Il est évident que dans un environnement primaire les
entreprises auront du mal à atteindre le second stade.
Cela est souvent le cas dans certaines branches professionnelles,
ou dans l’agriculture par exemple, ou encore chaque fois que
l’entreprise reste fixée à une culture de production.
En outre les appuis à l’entreprise l’interpellent à
un certaine niveau de développement, un acteur public
ou privé, lui-même fixé au niveaux deux ne
pourra aider l’entreprise à devenir majeure (niveau 3).
– Le deuxième facteur est celui de la « culture »
des dirigeants. Au delà du niveau 2, il n’existe
pratiquement aucun appui pédagogique, aucune formation
qui permette aux dirigeants de progresser sur le plan personnel.
Cette progression ne sera alors le fait que de personnalités
exceptionnelles qui savent se remettre en question et remettre
en question les acquis. Il faut aujourd’hui l’interpellation
de cultures différentes (Europe, Japon, USA, etc…) pour
provoquer des évolutions d’un plus haut niveau de recul,
de discernement et de créativité.
III – LES CAS PARTICULIERS DE L’EVOLUTION DE L’ENTREPRISE
Le cycle normal d’évolution peut être bousculé
par des phénomènes exceptionnels et par exemple
:
– Une création d’entreprise par un dirigeant qui a déjà
atteint une phase d’évolution avancée. L’entreprise
sera directement créée au même niveau d’évolution.

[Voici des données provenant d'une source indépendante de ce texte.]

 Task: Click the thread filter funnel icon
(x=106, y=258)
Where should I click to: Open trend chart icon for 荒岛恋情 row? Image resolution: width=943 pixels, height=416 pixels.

– L’arrivée d’un nouveau dirigeant ou d’une nouvelle direction
(transmission, fusion, absorption, etc…), d’un niveau d’évolution
différent.
Il y aura des difficultés d’adaptation réciproques
qui peuvent être sanctionnées par un échec
rapide.
Si, cependant, le niveau du dirigeant est supérieur à
celui de l’entreprise, celle-ci vivra une phase de mutation accélérée.
– La confrontation a un milieu de niveau différent (partenaires,
clients, fournisseurs, nouveau marché). Les entreprises
« en retard » vivent des difficultés. Si elles
ne s’adaptent pas rapidement cela peut les conduire à
un grave échec. Celles qui se trouvent avec une certaines
avance pourront développer un leader-ship et jouer un
rôle d’entraînement. Il ne peut y avoir cependant
de partenariat fécond qu’entre des entreprises majeures,
capables d’assumer et d’associer leurs différences et
leurs valeurs réciproques
IV – LES ATTENTES DES ENTREPRISES VIS-A-VIS DES ACTEURS
EXTERIEURS
Niveau d’évolution Niveau attendu Niveau souhaitable
Niveau primaire Hommes de terrain Spécialistes
expérimentés
Niveau secondaire Spécialistes, Experts
techniciens confirmés
Niveau majeur Autorité d’expertise Autorité d’auteur
Il est en effet souhaitable que les acteurs extérieurs
du développement de l’entreprise se trouvent eux-même
à un stade plus avancé. Il faut bien reconnaître
que c’est rarement le cas.
En outre, le chef d’entreprise aura tendance à ignorer
les compétences qui le dépassent et le remettent
en question. Un trop grand décalage de niveau est préjudiciable
à la relation et à la compréhension mutuelle.
La meilleure analogie est celle de l’enseignement où un
professeur qui dépassé par ses élèves,
ne peut les aider à progresser.
De même il n’est pas dans la fonction d’un professeur d’université
d’enseigner dans une école primaire. Par contre, ce dernier
peut très bien former des professeurs du primaire ou du
secondaire.
Il serait nécessaire de repenser la hiérarchie
des niveaux de compétences en rapport avec le niveau d’évolution
des entreprises qui détermine l’ampleur de leur rôle
et de son développement dans l’environnement socio-économique.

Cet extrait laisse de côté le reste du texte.